> _REQUIRED WORK_
Reproduce the records verbatim, beginning with the first line and continuing through the line that contains "legend-label: Practice 2 is".

[Stored records]
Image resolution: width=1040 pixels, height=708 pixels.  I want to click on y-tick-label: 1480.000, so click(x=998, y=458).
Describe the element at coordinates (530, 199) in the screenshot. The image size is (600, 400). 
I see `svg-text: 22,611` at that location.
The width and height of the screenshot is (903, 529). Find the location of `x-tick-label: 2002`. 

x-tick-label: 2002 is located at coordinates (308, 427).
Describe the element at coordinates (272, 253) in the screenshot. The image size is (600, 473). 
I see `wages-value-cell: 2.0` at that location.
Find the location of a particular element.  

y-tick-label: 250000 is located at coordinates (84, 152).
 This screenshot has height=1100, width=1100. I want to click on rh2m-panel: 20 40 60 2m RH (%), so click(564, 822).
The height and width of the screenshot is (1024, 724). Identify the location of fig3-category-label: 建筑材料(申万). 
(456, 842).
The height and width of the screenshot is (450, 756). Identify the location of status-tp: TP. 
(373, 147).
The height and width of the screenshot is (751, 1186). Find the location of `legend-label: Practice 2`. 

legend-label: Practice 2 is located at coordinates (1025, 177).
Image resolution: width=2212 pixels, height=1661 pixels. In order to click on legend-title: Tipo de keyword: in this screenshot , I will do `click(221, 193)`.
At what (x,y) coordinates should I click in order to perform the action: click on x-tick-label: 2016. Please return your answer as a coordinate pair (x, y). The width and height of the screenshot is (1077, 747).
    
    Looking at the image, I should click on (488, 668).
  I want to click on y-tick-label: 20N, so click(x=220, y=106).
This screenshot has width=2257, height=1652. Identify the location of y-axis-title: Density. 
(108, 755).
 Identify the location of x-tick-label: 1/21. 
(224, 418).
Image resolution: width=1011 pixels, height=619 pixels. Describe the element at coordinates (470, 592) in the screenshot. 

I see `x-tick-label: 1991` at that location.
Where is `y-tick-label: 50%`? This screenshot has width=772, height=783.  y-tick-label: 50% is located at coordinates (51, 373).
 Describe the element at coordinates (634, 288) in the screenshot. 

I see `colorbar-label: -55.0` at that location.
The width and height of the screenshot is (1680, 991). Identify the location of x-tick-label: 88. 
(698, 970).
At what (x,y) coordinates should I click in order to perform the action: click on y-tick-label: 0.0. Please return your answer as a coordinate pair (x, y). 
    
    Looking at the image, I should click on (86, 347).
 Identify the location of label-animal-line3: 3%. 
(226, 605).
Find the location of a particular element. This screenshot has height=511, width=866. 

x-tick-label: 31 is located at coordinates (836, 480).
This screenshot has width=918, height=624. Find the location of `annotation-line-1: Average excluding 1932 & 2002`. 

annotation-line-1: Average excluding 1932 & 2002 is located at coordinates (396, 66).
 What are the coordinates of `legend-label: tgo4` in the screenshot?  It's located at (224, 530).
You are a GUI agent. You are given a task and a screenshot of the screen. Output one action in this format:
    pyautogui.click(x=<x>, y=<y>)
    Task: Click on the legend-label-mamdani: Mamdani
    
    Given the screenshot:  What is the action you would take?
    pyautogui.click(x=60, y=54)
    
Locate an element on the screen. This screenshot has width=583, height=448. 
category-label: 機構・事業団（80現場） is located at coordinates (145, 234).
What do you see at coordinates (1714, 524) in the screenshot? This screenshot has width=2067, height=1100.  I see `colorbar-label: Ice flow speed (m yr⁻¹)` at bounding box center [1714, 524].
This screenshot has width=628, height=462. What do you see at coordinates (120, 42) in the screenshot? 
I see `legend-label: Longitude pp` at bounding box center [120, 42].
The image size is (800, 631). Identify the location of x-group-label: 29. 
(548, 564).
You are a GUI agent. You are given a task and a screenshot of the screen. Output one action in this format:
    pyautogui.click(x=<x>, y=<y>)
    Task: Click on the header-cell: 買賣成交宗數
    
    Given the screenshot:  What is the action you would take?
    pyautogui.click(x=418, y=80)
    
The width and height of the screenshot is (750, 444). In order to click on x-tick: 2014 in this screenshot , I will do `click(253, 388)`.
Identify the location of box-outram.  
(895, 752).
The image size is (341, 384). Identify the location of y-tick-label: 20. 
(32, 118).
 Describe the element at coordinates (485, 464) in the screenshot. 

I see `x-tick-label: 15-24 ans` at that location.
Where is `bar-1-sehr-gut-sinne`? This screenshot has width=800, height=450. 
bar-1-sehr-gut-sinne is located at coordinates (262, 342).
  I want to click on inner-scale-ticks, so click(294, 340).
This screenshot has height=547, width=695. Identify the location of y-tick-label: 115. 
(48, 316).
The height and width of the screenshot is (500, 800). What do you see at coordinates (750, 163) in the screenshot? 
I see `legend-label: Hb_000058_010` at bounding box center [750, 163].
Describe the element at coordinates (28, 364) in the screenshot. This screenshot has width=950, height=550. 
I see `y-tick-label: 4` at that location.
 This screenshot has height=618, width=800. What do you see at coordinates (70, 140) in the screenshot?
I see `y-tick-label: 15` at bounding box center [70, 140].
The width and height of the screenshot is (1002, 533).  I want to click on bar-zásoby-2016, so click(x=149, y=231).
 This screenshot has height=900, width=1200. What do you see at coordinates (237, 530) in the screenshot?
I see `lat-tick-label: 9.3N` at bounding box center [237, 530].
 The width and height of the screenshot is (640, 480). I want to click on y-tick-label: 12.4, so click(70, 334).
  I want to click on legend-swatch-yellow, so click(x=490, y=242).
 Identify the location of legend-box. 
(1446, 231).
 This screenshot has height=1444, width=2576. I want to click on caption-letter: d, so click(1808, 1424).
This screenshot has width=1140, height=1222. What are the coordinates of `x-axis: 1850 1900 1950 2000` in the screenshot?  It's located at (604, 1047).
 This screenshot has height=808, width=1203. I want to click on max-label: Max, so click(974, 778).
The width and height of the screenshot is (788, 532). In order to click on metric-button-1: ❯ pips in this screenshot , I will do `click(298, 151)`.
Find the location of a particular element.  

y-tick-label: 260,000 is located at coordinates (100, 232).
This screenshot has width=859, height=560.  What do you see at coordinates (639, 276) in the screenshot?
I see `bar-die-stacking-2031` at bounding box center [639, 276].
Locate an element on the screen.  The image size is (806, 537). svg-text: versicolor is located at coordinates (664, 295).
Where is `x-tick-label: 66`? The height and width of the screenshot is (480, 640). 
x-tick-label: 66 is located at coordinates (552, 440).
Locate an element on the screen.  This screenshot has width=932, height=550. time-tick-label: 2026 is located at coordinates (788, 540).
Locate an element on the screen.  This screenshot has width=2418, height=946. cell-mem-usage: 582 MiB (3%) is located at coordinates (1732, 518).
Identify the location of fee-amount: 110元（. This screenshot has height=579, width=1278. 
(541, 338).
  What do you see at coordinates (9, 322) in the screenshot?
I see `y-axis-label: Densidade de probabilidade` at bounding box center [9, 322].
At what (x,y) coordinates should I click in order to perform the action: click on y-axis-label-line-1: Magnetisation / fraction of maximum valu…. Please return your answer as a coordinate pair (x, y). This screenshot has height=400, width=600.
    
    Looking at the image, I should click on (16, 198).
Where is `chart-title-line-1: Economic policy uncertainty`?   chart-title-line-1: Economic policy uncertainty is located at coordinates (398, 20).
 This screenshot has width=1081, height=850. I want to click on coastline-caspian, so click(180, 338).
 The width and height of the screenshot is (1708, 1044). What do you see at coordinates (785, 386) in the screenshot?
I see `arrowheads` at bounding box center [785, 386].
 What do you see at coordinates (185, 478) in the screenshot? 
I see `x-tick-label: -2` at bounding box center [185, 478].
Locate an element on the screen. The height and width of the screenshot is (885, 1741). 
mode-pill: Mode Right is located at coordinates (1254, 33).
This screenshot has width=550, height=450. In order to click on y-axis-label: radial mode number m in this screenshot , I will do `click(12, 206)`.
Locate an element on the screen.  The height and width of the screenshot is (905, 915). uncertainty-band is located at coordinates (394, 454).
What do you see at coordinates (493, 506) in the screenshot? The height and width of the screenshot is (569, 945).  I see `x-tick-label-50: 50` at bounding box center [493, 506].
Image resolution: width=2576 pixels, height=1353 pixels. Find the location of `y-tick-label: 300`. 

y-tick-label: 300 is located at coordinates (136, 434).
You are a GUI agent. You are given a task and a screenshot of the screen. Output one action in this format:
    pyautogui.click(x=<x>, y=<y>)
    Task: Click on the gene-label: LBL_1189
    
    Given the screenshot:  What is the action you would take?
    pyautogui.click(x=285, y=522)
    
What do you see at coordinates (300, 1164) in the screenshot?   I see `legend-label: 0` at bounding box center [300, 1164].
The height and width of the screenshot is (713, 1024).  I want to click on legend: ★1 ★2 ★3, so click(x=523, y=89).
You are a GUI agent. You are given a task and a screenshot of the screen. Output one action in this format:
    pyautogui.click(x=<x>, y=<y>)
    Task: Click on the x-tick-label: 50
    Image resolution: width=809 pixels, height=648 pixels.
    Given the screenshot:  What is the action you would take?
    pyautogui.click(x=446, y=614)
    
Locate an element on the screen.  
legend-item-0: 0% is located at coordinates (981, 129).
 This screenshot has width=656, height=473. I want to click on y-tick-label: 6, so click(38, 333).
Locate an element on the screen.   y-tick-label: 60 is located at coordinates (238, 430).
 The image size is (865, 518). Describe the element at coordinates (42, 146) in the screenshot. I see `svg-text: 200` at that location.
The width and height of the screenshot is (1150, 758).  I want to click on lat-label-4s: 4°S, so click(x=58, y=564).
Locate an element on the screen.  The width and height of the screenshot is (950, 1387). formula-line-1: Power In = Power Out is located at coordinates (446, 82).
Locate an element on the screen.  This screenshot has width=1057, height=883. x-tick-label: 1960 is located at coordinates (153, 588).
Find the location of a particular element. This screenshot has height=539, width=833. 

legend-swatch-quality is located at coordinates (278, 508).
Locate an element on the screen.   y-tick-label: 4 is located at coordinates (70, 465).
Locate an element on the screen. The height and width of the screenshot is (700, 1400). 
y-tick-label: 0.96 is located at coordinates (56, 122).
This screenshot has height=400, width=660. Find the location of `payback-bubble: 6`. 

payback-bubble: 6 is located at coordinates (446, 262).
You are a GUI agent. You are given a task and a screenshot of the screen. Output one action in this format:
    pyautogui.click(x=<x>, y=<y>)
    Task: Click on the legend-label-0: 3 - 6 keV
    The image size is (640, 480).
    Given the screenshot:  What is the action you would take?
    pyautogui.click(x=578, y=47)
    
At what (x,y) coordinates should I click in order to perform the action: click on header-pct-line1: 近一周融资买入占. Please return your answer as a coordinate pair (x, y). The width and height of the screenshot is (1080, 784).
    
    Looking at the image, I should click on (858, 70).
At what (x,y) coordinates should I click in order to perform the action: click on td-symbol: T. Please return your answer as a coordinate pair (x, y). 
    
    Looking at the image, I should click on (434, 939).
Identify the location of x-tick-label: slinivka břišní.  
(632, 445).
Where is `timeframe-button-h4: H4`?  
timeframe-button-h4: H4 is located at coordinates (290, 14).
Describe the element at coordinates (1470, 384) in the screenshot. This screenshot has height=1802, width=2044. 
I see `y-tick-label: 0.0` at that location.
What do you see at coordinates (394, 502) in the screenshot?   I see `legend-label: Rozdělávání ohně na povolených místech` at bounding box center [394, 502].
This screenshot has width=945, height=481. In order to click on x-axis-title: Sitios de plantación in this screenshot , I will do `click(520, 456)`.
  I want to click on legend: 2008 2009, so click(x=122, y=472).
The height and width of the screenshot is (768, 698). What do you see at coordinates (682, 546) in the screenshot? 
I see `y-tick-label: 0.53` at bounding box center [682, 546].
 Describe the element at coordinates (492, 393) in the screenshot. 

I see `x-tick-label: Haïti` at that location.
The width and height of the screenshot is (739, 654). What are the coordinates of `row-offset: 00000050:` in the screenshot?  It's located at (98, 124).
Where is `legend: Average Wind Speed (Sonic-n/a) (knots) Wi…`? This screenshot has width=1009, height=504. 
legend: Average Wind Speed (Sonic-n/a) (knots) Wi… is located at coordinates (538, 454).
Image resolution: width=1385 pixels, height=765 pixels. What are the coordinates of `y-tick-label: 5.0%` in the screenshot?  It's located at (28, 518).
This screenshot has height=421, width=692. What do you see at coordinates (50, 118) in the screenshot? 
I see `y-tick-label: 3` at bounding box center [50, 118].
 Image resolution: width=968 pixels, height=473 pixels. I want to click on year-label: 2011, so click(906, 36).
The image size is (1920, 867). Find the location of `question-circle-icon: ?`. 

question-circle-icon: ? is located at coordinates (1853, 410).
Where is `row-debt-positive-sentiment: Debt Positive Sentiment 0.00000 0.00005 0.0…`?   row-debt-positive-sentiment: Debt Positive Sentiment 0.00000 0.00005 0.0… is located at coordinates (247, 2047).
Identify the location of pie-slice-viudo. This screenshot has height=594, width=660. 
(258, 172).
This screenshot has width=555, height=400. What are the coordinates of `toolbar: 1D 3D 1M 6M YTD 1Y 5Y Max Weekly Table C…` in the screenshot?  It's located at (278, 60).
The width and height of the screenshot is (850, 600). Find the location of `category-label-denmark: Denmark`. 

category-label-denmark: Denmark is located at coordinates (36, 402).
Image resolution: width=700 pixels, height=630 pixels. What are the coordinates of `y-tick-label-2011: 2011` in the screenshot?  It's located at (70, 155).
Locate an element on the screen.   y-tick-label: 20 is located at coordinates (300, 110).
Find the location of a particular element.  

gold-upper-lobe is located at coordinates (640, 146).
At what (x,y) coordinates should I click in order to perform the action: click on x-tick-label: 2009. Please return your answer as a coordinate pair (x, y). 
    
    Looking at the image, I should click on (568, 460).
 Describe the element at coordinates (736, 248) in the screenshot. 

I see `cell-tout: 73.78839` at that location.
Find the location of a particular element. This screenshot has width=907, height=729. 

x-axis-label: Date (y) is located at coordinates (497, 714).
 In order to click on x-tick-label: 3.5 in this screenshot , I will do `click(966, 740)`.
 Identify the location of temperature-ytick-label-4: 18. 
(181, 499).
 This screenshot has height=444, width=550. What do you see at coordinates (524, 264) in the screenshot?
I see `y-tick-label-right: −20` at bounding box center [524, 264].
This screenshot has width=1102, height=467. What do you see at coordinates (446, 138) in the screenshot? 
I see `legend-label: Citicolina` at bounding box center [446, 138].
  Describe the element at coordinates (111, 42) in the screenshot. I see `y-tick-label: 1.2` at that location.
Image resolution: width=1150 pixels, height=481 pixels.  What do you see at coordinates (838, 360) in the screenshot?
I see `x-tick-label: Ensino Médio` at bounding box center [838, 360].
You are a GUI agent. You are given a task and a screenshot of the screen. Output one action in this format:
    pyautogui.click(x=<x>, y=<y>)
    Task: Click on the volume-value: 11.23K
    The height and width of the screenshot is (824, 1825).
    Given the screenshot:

> _TASK ANSWER_
Image resolution: width=1040 pixels, height=708 pixels.  I want to click on y-tick-label: 1480.000, so click(x=998, y=458).
Describe the element at coordinates (530, 199) in the screenshot. The image size is (600, 400). 
I see `svg-text: 22,611` at that location.
The width and height of the screenshot is (903, 529). Find the location of `x-tick-label: 2002`. 

x-tick-label: 2002 is located at coordinates (308, 427).
Describe the element at coordinates (272, 253) in the screenshot. The image size is (600, 473). 
I see `wages-value-cell: 2.0` at that location.
Find the location of a particular element.  

y-tick-label: 250000 is located at coordinates (84, 152).
 This screenshot has height=1100, width=1100. I want to click on rh2m-panel: 20 40 60 2m RH (%), so click(564, 822).
The height and width of the screenshot is (1024, 724). Identify the location of fig3-category-label: 建筑材料(申万). 
(456, 842).
The height and width of the screenshot is (450, 756). Identify the location of status-tp: TP. 
(373, 147).
The height and width of the screenshot is (751, 1186). Find the location of `legend-label: Practice 2`. 

legend-label: Practice 2 is located at coordinates (1025, 177).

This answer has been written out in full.